There ain’t nothing wrong with Wessel Pretorius’s body, that’s for sure. But his brain – yoh! If the story he tells in this family drama called Undone/Ont- is true, then performing it on stage must be good therapy for him as well as good theatre for the audience.

Pretorius wrote, stars in and directed this award-winning one-man show as Ont-, the story of an Afrikaner boy turning into a man in a country that is also changing. It was translated into English as Undone by Hennie van Greunen, and is being performed in English then Afrikaans on alternative nights at the Market Theatre.

Undone-02.jpg

Pretorius plays all the members in this highly patriarchal clan – his dominating father, attractive mother, flyaway brother and the main character, Boy. It’s also woven through with the story of Dionysus, the Greek God of wine and ecstasy, half human, half God, a boy temporarily raised as a girl to fool his enemies, then credited with inventing wine and staging orgies with his followers.

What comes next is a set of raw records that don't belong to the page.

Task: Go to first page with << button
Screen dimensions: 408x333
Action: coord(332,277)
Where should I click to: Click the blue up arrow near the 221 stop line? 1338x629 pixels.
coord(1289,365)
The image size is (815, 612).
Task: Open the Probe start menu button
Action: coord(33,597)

Pretorius starts the show already on stage in an oval bathtub, tapping his foot to blues music as the audience files in. Ticket-collecting glitches delayed the start and left him sitting there far too long on a bitterly cold evening, but he gave no hint of exasperation as he patiently waited for the chance to start.

Then he read Afrikaan poetry for so long I feared I’d come on the wrong night. This was the English version, but so much Afrikaans has been left in that you need to be bilingual to really appreciate the full 100%.

Pretorius uses prose, poetry and vivid movements to tell his story. He’s brilliant in his roles, delivering the characters so convincingly that you wonder which most closely resembles the real man behind the actor.

The lighting and stage design by Alfred Rietmann are simple but effective. Armed with only a suitcase and a jacket as his props, Pretorius shows the hopes of a young, happy family splintering and disintegrating with age. The most moving scene is when he plays the father, now repulsed and ashamed of the wife he was once proud to present as his own. Pretorius shows how vicious words can be, until eventually the words run out of a father who showed no love to his son for 21 years.

As the brother now escaped to Tahiti, he paints a fast-delivered picture that I think – if I heard it properly – has this self-centred character seeing the Afrikaner race as victims. But like many of the scenes it’s delivered so quickly that the words tumble and fight with each other for space. My brain wanted a slower pace to take it in and hear each word, but often the delivery – no doubt deliberately – is so fast that the impact is lost. You get a broad brushstroke of a picture, not the finely filled in detail that would come with a slower pace.

Listen carefully and you hear him deride the religion that rules his father. The great god who takes those we love from us without reason or mercy, yet still people worship him.

He plays his mother beautifully, his voice raised an octave as he mimes her putting on make-up, and revealing the sad, lonely life of a housewife with only two hours of pleasure in any day, and an empty home of despair in between.

Undone ends with a prayer from all the characters, but there’s a sense of hopelessness as they address this same god who takes without reason. I left feeling moved and saddened, and hoping there’s a lot of poetic licence in this family tree. DM

Undone/Ont- is in English on Tuesday, Friday, Saturday and Sunday and in Afrikaans on Wednesdays and Thursdays until September 20.